> **Exercise objective**: Starting at the line that contains "Všeobecné obchodné podmienky (54, 2458)", transcribe every remaining line of the data below exactly, and omit all pictures.

> **Entries supplied**:
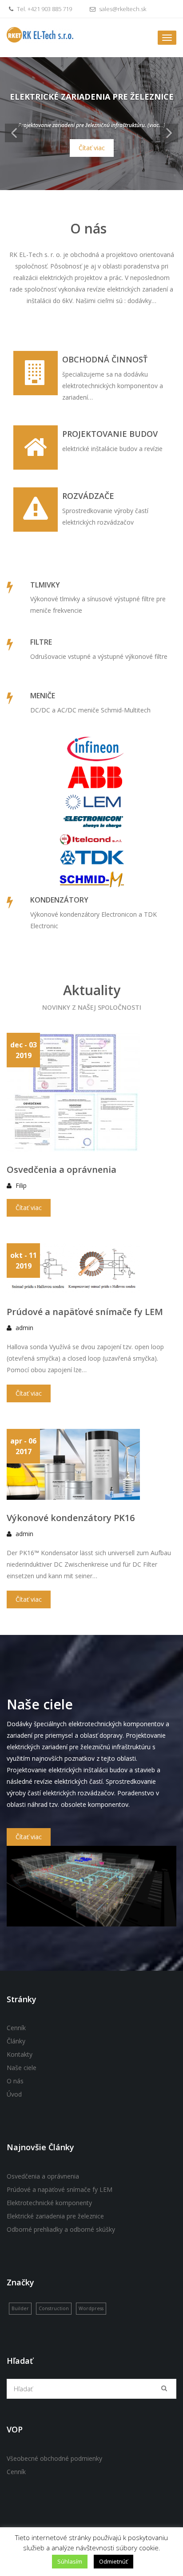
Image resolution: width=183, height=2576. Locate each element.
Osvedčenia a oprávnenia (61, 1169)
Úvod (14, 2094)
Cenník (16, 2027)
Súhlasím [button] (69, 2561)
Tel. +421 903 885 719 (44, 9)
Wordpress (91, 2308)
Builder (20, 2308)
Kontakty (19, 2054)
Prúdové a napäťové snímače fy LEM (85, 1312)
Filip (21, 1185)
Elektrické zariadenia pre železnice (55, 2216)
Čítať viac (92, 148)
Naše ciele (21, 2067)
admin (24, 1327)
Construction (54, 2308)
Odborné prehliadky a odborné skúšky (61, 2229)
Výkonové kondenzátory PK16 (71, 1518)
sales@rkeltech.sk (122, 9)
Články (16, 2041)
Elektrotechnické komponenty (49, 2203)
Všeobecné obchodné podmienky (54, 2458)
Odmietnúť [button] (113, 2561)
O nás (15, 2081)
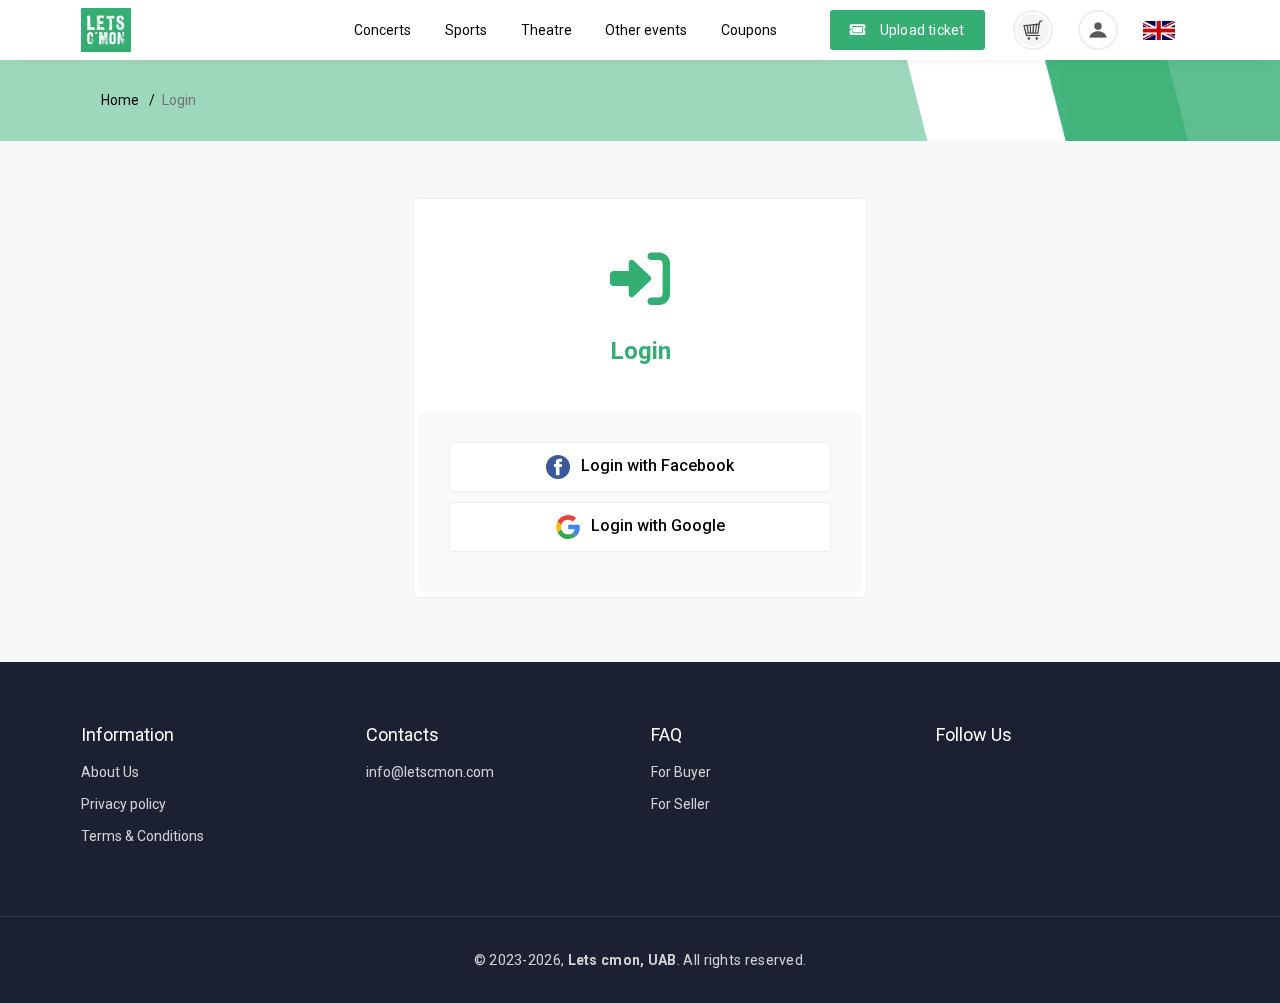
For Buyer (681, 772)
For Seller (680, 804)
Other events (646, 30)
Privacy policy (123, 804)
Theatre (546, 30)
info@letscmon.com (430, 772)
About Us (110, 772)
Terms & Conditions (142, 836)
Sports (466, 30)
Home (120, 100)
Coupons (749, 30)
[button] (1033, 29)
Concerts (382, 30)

> **Solution**:
Všeobecné obchodné podmienky (54, 2458)
Odmietnúť [button] (113, 2561)
O nás (15, 2081)
For Buyer (681, 772)
For Seller (680, 804)
Other events (646, 30)
Privacy policy (123, 804)
Theatre (546, 30)
info@letscmon.com (430, 772)
About Us (110, 772)
Terms & Conditions (142, 836)
Sports (466, 30)
Home (120, 100)
Coupons (749, 30)
[button] (1033, 29)
Concerts (382, 30)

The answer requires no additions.